He scurried across the deck, amid the smell of tar, pitch and brimstone smeared over palm leaves. Men ran about, lighting the fuses of the “cannons”—logs filled with gunpowder—that jutted from the new gunports. Other men emerged from the hold, where the shipwrights had removed all superfluous partitions. They waited just long enough to hurl grappling hooks at the galleon Satisfaction was now almost touching, catching its rigging. Then, one by one, everyone jumped over the stern, out of sight of the Spaniards. Jason paused a second, smiling, and wished godspeed to the “crewmen” who were remaining aboard—the ones made out of combustible materials on wooden frames, with soft montera hats atop their heads and cutlasses propped at their sides. Then he went over the side into t
he water and swam to one of the canoes that Satisfaction had been towing at a distance.
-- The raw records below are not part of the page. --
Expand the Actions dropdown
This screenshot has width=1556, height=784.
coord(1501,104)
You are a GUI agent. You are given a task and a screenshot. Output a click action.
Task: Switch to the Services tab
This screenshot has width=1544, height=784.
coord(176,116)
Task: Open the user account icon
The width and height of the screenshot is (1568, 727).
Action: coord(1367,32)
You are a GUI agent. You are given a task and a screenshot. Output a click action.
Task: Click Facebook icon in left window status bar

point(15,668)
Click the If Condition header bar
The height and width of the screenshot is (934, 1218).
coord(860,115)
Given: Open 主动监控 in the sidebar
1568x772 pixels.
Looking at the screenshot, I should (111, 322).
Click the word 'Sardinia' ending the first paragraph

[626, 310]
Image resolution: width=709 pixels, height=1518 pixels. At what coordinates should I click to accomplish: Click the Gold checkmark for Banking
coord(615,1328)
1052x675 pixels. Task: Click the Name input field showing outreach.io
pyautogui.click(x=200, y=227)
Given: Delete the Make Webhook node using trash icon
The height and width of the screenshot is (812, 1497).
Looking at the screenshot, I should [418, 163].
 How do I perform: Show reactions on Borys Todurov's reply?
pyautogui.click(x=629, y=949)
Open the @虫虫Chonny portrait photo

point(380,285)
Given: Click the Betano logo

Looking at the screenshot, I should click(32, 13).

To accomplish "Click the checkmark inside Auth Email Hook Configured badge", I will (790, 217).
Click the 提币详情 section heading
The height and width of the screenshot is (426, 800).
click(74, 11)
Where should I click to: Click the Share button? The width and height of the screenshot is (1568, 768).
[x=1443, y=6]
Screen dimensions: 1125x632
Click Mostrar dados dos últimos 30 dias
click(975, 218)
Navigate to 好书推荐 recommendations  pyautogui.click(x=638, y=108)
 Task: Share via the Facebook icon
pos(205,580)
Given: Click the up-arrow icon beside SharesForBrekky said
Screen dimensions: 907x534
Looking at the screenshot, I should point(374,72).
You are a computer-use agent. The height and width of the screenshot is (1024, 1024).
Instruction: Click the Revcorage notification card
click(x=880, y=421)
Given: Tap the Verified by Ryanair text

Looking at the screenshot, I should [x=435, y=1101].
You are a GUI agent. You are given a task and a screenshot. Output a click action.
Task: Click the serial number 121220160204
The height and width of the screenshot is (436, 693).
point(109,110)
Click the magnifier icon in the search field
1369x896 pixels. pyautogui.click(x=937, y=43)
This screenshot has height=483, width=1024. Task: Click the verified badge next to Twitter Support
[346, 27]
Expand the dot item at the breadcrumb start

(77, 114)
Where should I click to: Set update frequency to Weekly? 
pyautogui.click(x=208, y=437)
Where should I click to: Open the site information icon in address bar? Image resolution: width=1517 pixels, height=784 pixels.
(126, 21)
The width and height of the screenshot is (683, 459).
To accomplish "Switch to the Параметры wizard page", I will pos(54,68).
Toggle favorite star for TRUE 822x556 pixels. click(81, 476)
Behind him, the two ships collided.
* * *
Don Alonzo watched through his spyglass with growing amazement as the pirate ships continued to bear down on Magdalena, making no attempt to draw away. His gunners had repeatedly lowered the muzzles of their guns as the range closed, and now they were firing point-blank. He could see the cutlass-wielding figures aboard Morgan’s new flagship, and even though they were heretics he had to admire their unmoving steadiness under fire. Yes, he had been right; they were going for a boarding action.
On and on the ship came, propelled by the stiff morning wind, heedless of the cannonade, until with a grinding crash it rammed into Magdalena, entangling the two ships’ rigging with the help of grappling hooks. The Spanish infantry, drilled to a high pitch of anticipation, didn’t wait for the pirates to board but swarmed forward with a shout, scrambling over the side onto the pirate ship’s deck . . . where they stood, bewildered.
Something is wrong, thought Don Alonzo, watching from the poop. Why aren’t they fighting? He saw one of his men step up to a motionless pirate and tap his cutlass, which fell to the deck.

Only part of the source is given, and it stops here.